Hitting the top of the tower, momentum flipped him over onto his back. Granting him another lovely look at his mutilated leg as it flopped over him. Rolling back onto his front and letting the flight spell dissipate, he crawled back to the edge.
The army gathering at the foot of the tower was less substantial than it had been, and from this vantage point, Sylvas could see why. Dotted back across the conjured cityscape were the char marks where battles had happened. The shattered stone and scorched sand where the overwhelming force intent on hunting him down had encountered any of the other units of students. It was a bloody swathe across the map, a war of attrition that he hadn’t even known he was winning by leading them this way. Most of the squads they’d encountered had assumed that their scouts were the full group and tried to jump them. The few that had held back had been annihilated all the same when the massive force had spread out to pass through tighter areas. The natural choke points where an ambush would have made sense had resulted in the army dispersing to travel through every back alley and untread path that an ambusher might have been hiding in. With numbers on their side, Kaya’s little alliance had made short work of everyone else out here, but not without losses of their own.

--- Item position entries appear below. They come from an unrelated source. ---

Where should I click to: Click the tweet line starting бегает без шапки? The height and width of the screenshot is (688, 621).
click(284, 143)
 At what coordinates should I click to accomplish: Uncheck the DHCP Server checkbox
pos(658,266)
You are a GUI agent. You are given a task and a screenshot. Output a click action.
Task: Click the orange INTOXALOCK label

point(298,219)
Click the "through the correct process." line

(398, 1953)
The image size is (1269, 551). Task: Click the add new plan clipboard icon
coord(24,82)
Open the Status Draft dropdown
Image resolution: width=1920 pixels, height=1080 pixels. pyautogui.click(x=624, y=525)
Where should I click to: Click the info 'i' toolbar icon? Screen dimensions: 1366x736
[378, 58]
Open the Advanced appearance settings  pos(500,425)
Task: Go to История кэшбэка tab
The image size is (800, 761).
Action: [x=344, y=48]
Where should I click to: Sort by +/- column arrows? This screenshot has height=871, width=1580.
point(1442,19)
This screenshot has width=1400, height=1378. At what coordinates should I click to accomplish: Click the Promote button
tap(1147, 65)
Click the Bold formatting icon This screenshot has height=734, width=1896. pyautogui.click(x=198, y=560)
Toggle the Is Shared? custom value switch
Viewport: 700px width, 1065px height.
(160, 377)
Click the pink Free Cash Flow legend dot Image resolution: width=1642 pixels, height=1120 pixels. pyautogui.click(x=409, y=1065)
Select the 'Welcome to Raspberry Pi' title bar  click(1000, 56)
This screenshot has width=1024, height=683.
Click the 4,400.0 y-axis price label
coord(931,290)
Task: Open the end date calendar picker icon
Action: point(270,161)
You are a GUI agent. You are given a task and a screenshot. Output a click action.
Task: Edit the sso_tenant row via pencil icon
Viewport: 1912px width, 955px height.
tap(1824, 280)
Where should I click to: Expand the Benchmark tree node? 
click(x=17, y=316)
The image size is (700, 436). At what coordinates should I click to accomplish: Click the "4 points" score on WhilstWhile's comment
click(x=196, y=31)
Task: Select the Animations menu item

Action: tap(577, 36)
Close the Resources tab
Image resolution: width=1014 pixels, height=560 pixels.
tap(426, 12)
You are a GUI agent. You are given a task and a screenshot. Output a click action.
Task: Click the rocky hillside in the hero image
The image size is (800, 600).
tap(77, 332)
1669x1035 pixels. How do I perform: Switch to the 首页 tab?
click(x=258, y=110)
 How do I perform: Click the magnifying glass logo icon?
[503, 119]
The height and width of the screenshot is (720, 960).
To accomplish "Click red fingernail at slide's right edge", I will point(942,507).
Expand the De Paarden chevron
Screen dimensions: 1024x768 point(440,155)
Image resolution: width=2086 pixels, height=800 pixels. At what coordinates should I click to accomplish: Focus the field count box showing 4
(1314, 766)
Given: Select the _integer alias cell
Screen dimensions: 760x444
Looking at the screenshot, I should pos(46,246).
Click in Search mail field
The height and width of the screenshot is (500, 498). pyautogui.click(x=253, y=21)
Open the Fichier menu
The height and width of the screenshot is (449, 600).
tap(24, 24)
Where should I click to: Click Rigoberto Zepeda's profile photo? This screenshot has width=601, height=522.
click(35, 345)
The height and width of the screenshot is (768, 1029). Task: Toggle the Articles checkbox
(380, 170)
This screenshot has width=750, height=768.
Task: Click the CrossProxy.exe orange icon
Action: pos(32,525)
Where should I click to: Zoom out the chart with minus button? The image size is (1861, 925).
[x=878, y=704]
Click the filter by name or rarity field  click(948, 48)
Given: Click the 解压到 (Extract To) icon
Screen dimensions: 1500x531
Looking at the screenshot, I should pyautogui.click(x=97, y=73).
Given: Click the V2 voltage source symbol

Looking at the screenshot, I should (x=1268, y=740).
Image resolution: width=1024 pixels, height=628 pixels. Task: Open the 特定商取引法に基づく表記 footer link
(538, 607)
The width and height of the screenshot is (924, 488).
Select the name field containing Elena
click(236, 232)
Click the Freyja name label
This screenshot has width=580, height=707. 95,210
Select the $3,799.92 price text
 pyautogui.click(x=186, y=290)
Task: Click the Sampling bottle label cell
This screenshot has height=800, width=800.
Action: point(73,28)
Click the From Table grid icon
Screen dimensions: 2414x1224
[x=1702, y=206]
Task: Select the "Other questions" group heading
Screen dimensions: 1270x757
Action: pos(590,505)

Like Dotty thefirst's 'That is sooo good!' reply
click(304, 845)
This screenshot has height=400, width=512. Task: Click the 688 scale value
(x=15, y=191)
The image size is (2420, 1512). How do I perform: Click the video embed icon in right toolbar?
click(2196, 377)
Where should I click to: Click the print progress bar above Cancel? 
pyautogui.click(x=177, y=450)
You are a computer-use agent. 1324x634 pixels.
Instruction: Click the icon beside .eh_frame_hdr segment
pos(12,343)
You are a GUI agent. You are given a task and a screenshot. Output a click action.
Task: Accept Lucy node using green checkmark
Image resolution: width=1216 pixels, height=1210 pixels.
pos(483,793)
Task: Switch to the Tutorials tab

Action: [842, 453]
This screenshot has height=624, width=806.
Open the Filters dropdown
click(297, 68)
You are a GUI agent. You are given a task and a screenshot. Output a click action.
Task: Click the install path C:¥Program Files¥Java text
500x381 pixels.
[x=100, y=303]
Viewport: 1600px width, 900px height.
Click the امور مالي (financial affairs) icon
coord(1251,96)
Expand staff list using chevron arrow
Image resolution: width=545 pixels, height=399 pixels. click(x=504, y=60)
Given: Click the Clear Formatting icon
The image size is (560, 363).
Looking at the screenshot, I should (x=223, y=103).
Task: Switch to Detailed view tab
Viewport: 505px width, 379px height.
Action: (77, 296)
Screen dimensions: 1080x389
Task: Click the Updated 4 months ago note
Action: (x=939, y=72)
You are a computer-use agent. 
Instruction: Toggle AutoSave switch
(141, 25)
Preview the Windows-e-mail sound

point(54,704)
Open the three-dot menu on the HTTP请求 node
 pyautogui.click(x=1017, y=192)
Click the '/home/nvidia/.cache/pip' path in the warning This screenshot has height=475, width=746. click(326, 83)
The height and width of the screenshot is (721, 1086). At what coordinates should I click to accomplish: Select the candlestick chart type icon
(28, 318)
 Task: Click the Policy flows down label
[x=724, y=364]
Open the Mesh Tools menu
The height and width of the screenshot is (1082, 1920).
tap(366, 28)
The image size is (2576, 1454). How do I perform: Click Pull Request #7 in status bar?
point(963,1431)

All in all, there had to be only fifteen of them left, including Kaya and Bael. Sylvas had taken out a fair chunk of them with his Gravity Shear charge not long ago, and judging by how drenched a few of them were, they’d encountered Abbas’ group too.
Fifteen against one. I can do this.
“Sigil!” Kaya bellowed up. “Come out and play!”
As taunts went, it lacked a little of her usual punch, but he didn’t intend on exchanging witticisms today. Some of the grunts that Sylvas didn’t know so well made a beeline for the bottom of his tower, beginning their ascent with a combination of spells and embodiments. He let them make it a decent distance up the tower before he gave a reply. Gathering his mana, Sylvas cast Gravity Spike.
Like most of his gravity affinity magic, it was essentially useless as a direct attack. Even though he had taken Ironeyes down with it, if there hadn’t been time pressure, there would have been little trouble for the dwarf’s allies to dig him out and he’d be none the worse for wear, apart from having sand in some unmentionable places. But even these wide area attacks could be lethal if he timed them right, and waiting until the climbers had gotten high enough that a drop could kill them, or at least injure them badly enough to knock them out of the fight had been the right call.
They fell from the tower’s side in one entangled and yelling mass of bodies, every one of them struggling to break free of the rest, and none of them managing it before they hit the ground.
The crunch shouldn’t have been so satisfying, but it was.
Ten against one. The odds were improving.